What the task requires
Restating the data exactly is the whole task.

Given data
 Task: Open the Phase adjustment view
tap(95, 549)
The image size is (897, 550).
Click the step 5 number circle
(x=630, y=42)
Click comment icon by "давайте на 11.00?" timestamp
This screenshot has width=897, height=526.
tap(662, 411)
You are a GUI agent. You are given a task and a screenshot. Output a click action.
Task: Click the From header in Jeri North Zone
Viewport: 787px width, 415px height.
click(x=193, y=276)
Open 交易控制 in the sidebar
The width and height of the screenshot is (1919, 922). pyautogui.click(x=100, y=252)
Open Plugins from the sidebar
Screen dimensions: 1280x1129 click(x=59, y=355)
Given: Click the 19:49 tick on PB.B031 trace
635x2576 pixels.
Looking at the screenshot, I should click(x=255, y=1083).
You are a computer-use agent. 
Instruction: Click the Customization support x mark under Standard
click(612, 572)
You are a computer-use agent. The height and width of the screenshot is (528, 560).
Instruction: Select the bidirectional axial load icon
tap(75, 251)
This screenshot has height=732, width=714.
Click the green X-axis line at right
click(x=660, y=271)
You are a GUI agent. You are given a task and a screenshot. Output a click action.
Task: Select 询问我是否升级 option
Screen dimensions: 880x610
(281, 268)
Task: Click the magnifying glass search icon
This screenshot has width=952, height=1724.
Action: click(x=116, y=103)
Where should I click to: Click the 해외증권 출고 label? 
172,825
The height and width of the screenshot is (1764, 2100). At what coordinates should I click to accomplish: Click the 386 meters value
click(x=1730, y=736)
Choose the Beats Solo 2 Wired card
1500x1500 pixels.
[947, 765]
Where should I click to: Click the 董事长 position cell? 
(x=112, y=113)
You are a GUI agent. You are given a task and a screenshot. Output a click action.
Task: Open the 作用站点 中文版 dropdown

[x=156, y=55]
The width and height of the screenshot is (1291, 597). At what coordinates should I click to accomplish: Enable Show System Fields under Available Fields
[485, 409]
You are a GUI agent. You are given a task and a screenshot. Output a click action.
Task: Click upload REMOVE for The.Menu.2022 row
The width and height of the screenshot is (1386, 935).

Reply
 Task: Open the Phase adjustment view
tap(95, 549)
The image size is (897, 550).
Click the step 5 number circle
(x=630, y=42)
Click comment icon by "давайте на 11.00?" timestamp
This screenshot has width=897, height=526.
tap(662, 411)
You are a GUI agent. You are given a task and a screenshot. Output a click action.
Task: Click the From header in Jeri North Zone
Viewport: 787px width, 415px height.
click(x=193, y=276)
Open 交易控制 in the sidebar
The width and height of the screenshot is (1919, 922). pyautogui.click(x=100, y=252)
Open Plugins from the sidebar
Screen dimensions: 1280x1129 click(x=59, y=355)
Given: Click the 19:49 tick on PB.B031 trace
635x2576 pixels.
Looking at the screenshot, I should click(x=255, y=1083).
You are a computer-use agent. 
Instruction: Click the Customization support x mark under Standard
click(612, 572)
You are a computer-use agent. The height and width of the screenshot is (528, 560).
Instruction: Select the bidirectional axial load icon
tap(75, 251)
This screenshot has height=732, width=714.
Click the green X-axis line at right
click(x=660, y=271)
You are a GUI agent. You are given a task and a screenshot. Output a click action.
Task: Select 询问我是否升级 option
Screen dimensions: 880x610
(281, 268)
Task: Click the magnifying glass search icon
This screenshot has width=952, height=1724.
Action: click(x=116, y=103)
Where should I click to: Click the 해외증권 출고 label? 
172,825
The height and width of the screenshot is (1764, 2100). At what coordinates should I click to accomplish: Click the 386 meters value
click(x=1730, y=736)
Choose the Beats Solo 2 Wired card
1500x1500 pixels.
[947, 765]
Where should I click to: Click the 董事长 position cell? 
(x=112, y=113)
You are a GUI agent. You are given a task and a screenshot. Output a click action.
Task: Open the 作用站点 中文版 dropdown

[x=156, y=55]
The width and height of the screenshot is (1291, 597). At what coordinates should I click to accomplish: Enable Show System Fields under Available Fields
[485, 409]
You are a GUI agent. You are given a task and a screenshot. Output a click action.
Task: Click upload REMOVE for The.Menu.2022 row
The width and height of the screenshot is (1386, 935).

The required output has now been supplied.